Discontinuous dumps of ice blocks seen along the margin of a high altitude frozen lake is intriguing. Could these be the broken parts of pre-existing wall like structure? Can anyone suggest the origin of these lake margin dumps of ice slabs?
Maybe they are from fractured pieces of the ice cover that get caught between the shore and the main ice sheet when an on-shore wind commences. The main ice sheet cove then drives any free pieces up onto the shore like a glacier in reverse.
There are several possibilities as mentioned by Dr Chinn. Maybe this will help with terminology http://www.lakesuperiorstreams.org/understanding/iceterms.html. Shore ice freezes first, wind and waves, ice sheet expansion and breaking, etc.
Seems like inverse fault proceses occurred on rocks. Looks like ice expands due to congelation/cristalization and it moves to on-shore forming structures like inverse faults. This process could be repeated during different periods of congelation/descongelation producing these estructures.
Is just an imppresion, because i don't know nothing about ice processes, i'm just a basic geologist.
A slightly informed observation: When I was a pre-teenager living near Lake Decatur at Decatur, Illinois, USA, I saw 2-3 inch thick ice sheets'blocks pushed a meter or two over the dry beach from the waterline. Some simply angled upwards with a large empty space underneath and some were shattered. The lake was perhaps a kilometer wide. That provided enough distance for simple expansion during ice freezing to explain the phenomenon. Fortunately, my friends and I survived the stupid action of climbing over the ridges and walking out on the lake without knowing how thick the ice really was!

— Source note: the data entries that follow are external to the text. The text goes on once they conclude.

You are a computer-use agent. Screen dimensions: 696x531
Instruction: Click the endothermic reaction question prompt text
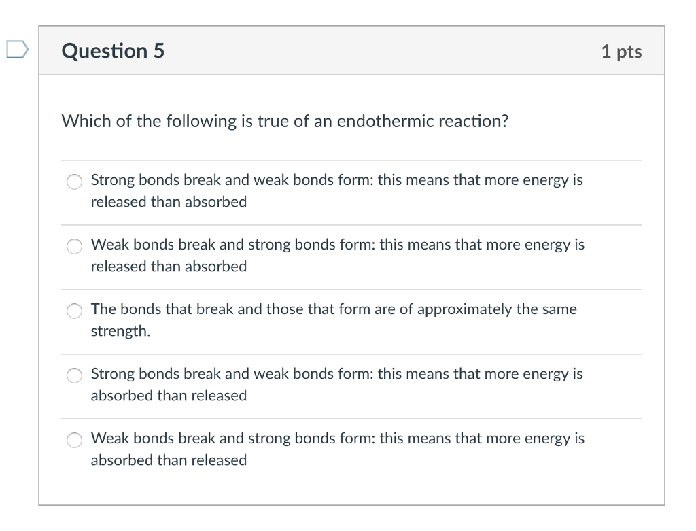click(x=285, y=122)
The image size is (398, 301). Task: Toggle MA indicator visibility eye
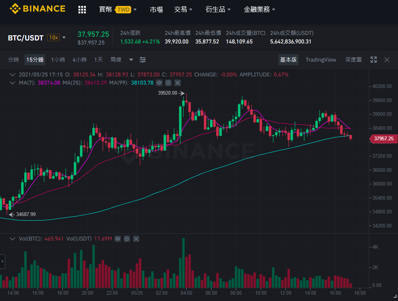pyautogui.click(x=159, y=83)
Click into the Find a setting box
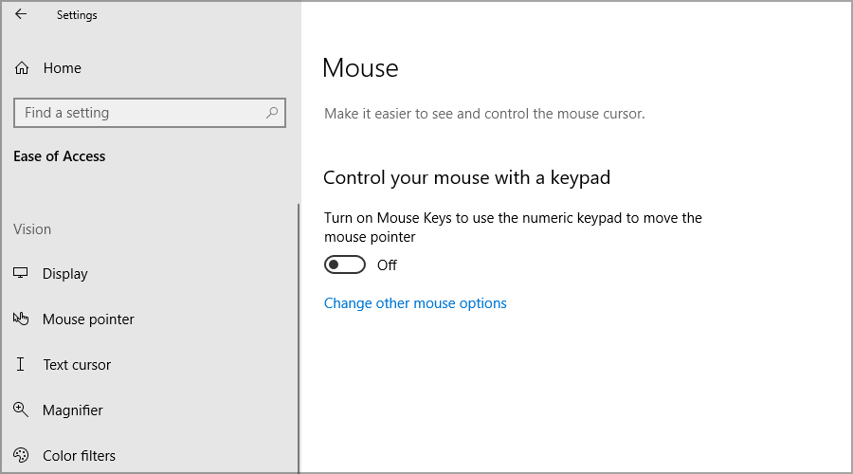Viewport: 853px width, 474px height. click(150, 113)
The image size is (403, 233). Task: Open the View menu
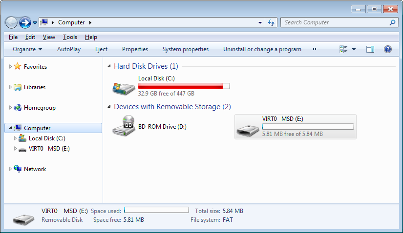(x=49, y=37)
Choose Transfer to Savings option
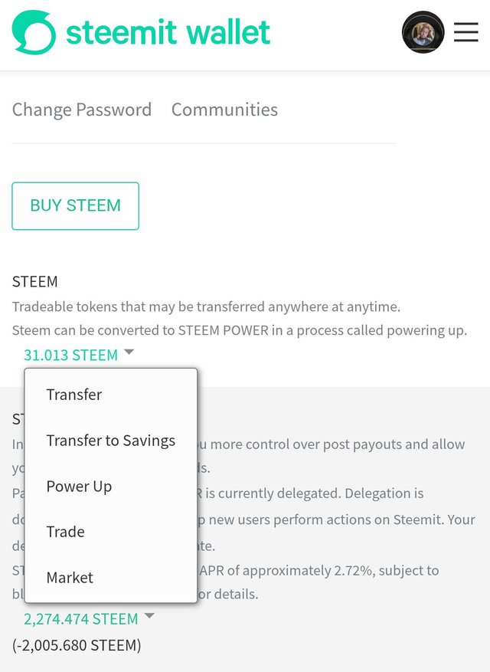The image size is (490, 672). [x=111, y=441]
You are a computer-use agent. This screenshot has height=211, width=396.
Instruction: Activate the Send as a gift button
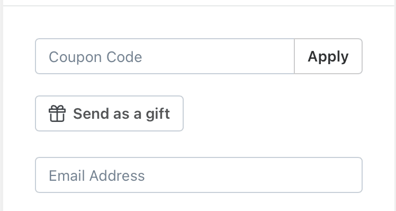point(110,113)
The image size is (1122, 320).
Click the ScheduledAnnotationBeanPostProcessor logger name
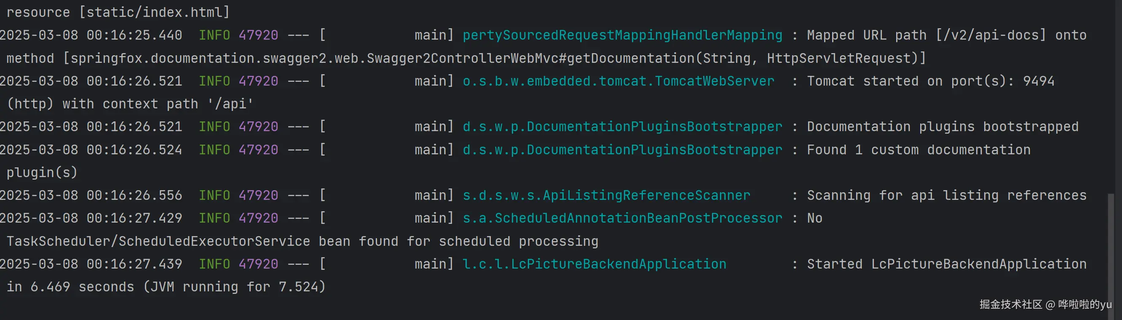[x=622, y=218]
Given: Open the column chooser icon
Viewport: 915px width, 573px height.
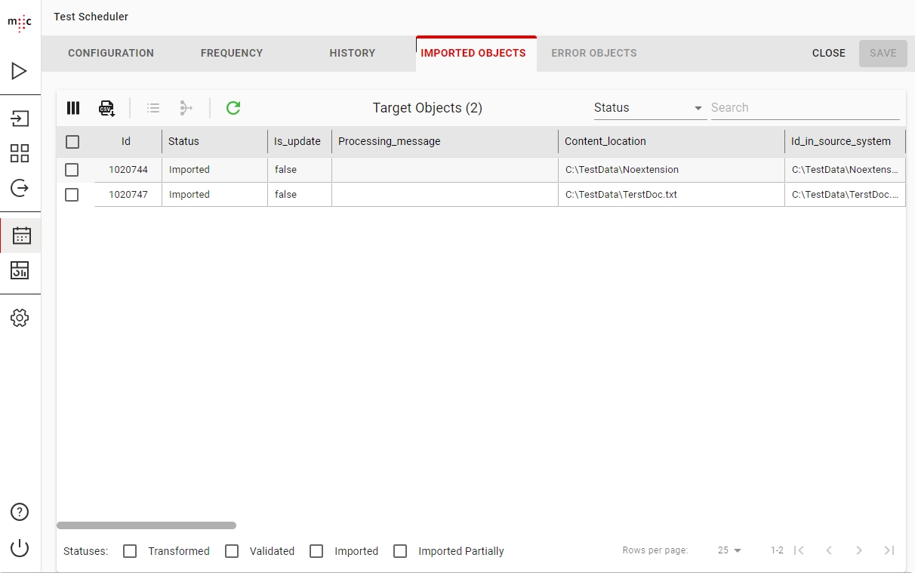Looking at the screenshot, I should tap(73, 108).
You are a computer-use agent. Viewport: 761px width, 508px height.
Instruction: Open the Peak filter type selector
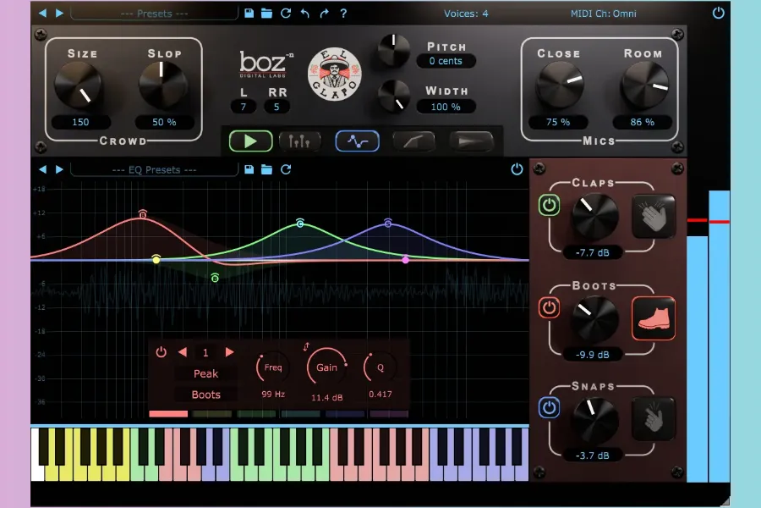click(x=205, y=373)
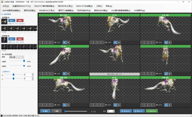Toggle layer A in 西北 (NW) panel

[x=64, y=43]
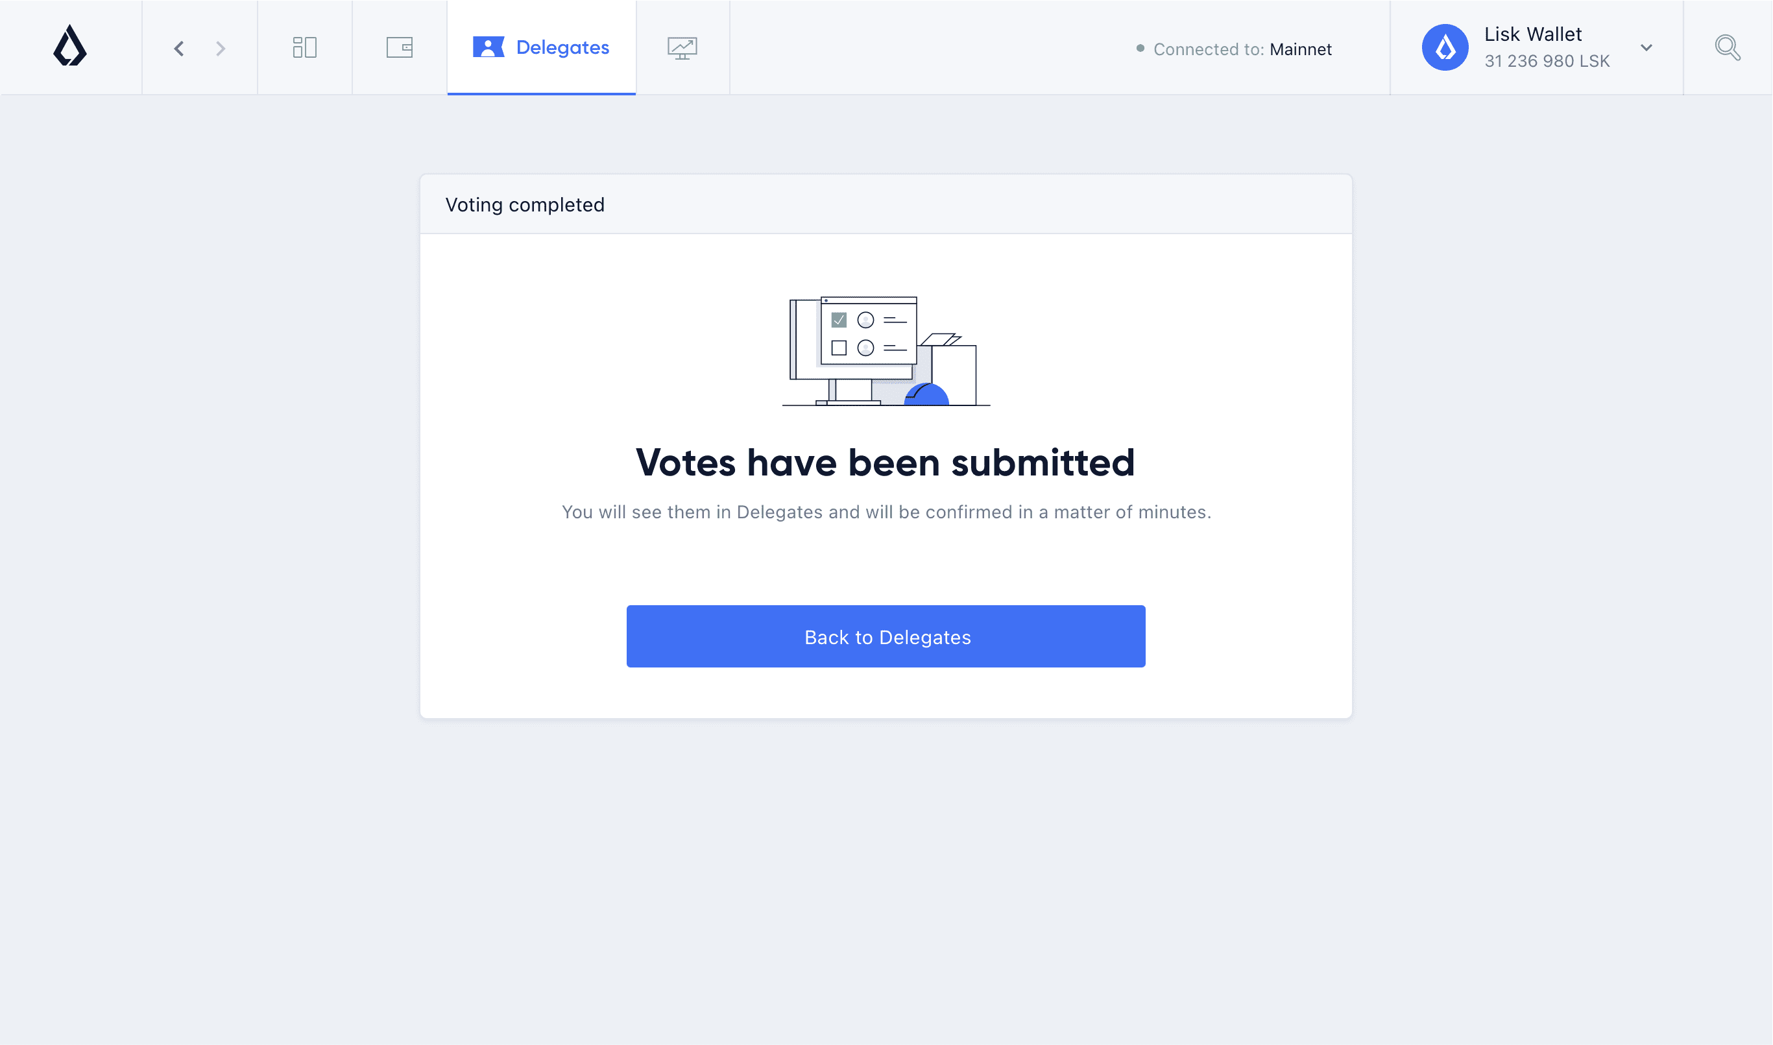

Hi Jarrett! Thanks for sharing the story. I would rather call it an act of bravery we won't venture in now :-D
Dear David, actually i thought about that possibility initially. But if you have a look at Hansen's link (and Jarett's story)...you might think otherwise. Perhaps (wind driven) shore-ward thrusting of broken fragments of ice cover appears best to explain these ice blocks. Enechelon blocks, mostly dip towards the lake. Any thermally induced (faults etc) event won't perhaps produce such polarity in the arrangement of these ice blocks.